String Theory and the Conservation of Mass
There are some physics concepts that you need to be familiar with to understand string theory. First, look at the history of a fundamental principle in physics: the conservation of mass.
Antoine-Laurent Lavoisier’s work in the 18th century provided physics with another great insight into matter. Lavoisier and his wife, Marie Anne, performed extensive experiments that indicated that matter can’t be destroyed; it merely changes from one form to another.
This isn’t an obvious property. If you burn a log, when you look at the pile of ash, it certainly looks like you have a lot less matter than you started with. But, indeed, Lavoisier found that if you’re extremely careful that you don’t misplace any of the pieces — including the pieces that normally float away during the act of burning — you end up with as much mass at the end of the burning as you started with.
Over and over again, Lavoisier showed this unexpected trait of matter to be the case, so much so that we now take it for granted as a familiar part of our universe. Water may boil from liquid into gas, but the particles of water continue to exist and can, if care is taken, be reconstituted back into liquid. Matter can change form, but can’t be destroyed (at least not until nuclear reactions, which weren’t discovered until well after Lavoisier’s time).

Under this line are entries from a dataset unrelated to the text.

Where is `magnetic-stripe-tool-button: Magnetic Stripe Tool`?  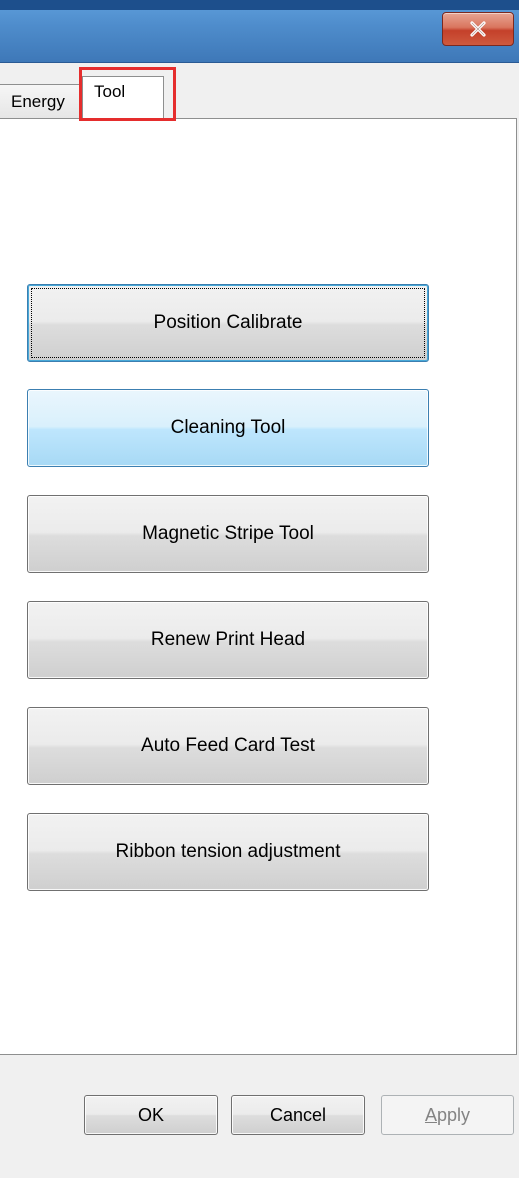 magnetic-stripe-tool-button: Magnetic Stripe Tool is located at coordinates (228, 534).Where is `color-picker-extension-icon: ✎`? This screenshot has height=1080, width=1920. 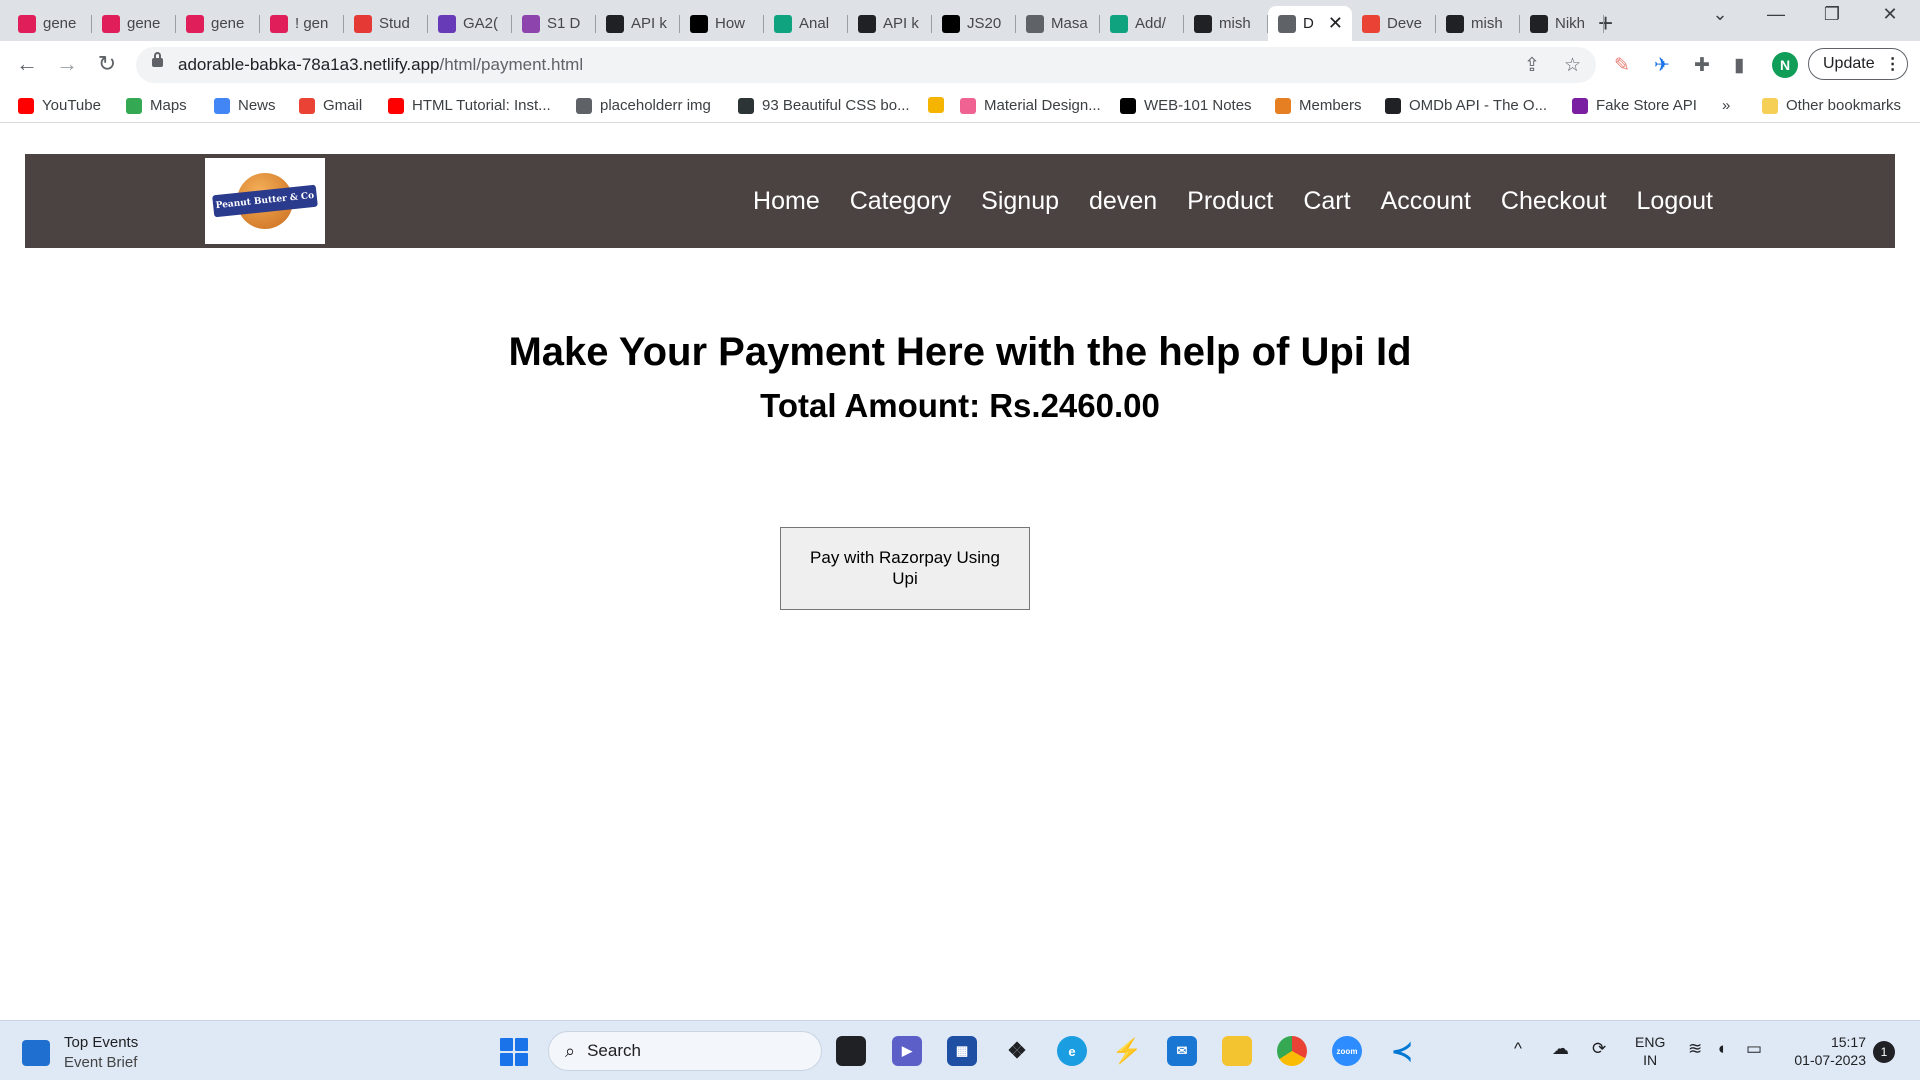
color-picker-extension-icon: ✎ is located at coordinates (1622, 66).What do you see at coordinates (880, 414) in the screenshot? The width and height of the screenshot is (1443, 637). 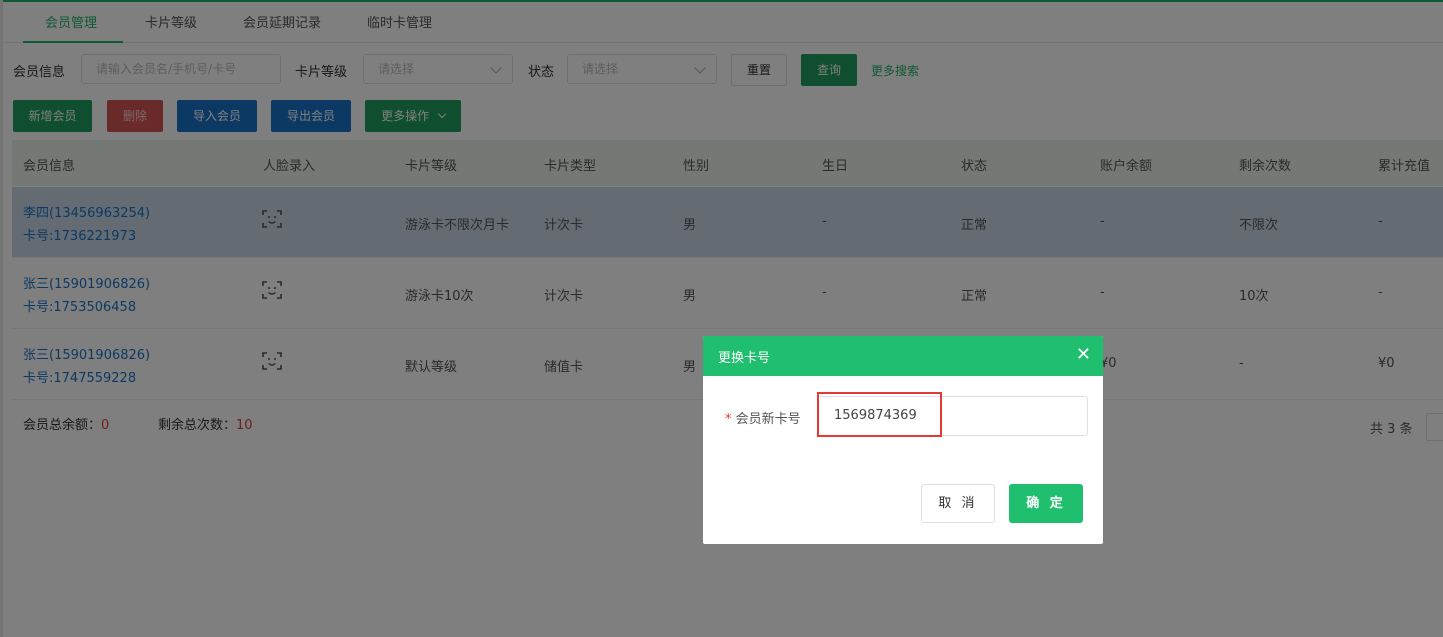 I see `highlight-box` at bounding box center [880, 414].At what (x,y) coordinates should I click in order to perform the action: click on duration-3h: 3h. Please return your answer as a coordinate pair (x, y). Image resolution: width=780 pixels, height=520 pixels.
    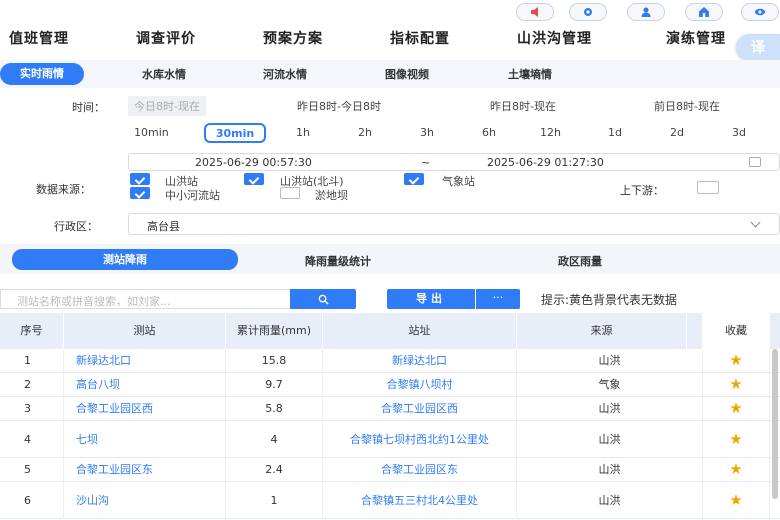
    Looking at the image, I should click on (427, 132).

As the study of matter progresses through time, things grow stranger instead of more familiar. The modern understanding of matter is that we are composed mostly of tiny particles that are linked together with invisible forces across vast (from their scale) empty distances. In fact, as string theory suggests, it’s possible that even those tiny particles aren’t really there — at least not in the way we normally picture them.